Would you restate, exactly as they appear, the lines from the one containing "Task: Open Edit in canvas pencil icon" through the end of the data below?

== Segment start ==

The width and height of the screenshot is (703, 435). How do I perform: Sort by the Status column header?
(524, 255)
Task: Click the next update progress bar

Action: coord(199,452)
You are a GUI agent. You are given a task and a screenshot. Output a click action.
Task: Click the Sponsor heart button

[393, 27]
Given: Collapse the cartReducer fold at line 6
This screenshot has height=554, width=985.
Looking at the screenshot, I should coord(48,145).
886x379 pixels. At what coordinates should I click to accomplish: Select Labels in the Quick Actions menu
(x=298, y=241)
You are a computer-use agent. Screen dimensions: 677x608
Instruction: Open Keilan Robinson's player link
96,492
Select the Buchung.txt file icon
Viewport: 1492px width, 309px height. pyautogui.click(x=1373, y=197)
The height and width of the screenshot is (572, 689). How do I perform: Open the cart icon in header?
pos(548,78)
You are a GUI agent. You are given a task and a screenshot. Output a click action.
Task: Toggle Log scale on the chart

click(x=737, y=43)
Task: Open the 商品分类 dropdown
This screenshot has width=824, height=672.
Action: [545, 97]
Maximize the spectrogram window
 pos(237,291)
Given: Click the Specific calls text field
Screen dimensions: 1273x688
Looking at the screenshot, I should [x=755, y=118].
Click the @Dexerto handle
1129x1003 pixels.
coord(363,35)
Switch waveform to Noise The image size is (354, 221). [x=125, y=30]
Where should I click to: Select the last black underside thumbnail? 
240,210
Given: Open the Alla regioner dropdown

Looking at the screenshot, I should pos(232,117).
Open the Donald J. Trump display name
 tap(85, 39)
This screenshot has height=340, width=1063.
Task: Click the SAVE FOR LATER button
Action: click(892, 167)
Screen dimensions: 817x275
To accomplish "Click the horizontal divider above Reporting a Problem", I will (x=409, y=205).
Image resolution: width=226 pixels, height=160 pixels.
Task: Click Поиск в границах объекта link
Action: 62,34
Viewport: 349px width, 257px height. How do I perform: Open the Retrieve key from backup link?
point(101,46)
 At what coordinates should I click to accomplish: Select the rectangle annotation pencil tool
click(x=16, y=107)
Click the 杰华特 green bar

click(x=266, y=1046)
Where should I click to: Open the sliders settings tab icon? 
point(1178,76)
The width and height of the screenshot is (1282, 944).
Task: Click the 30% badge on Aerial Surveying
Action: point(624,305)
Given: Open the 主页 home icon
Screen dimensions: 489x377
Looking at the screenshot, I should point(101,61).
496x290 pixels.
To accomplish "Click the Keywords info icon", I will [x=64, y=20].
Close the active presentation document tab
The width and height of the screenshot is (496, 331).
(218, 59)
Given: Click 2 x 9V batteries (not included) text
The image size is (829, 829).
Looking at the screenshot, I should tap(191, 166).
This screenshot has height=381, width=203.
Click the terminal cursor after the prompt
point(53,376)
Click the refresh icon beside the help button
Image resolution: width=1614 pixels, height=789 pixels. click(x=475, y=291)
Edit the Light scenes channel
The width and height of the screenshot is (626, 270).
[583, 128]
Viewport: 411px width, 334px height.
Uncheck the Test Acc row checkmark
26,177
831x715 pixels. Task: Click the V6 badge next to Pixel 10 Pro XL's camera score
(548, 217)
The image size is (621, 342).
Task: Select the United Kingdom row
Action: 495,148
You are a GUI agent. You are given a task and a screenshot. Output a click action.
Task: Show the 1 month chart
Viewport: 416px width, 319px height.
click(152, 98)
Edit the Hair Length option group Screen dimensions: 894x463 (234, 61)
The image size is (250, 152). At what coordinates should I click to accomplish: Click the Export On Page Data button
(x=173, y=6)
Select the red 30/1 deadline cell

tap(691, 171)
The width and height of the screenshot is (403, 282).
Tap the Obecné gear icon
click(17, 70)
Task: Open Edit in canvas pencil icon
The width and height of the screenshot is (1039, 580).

== Segment end ==

#### Reply
Task: Open Edit in canvas pencil icon
The width and height of the screenshot is (1039, 580).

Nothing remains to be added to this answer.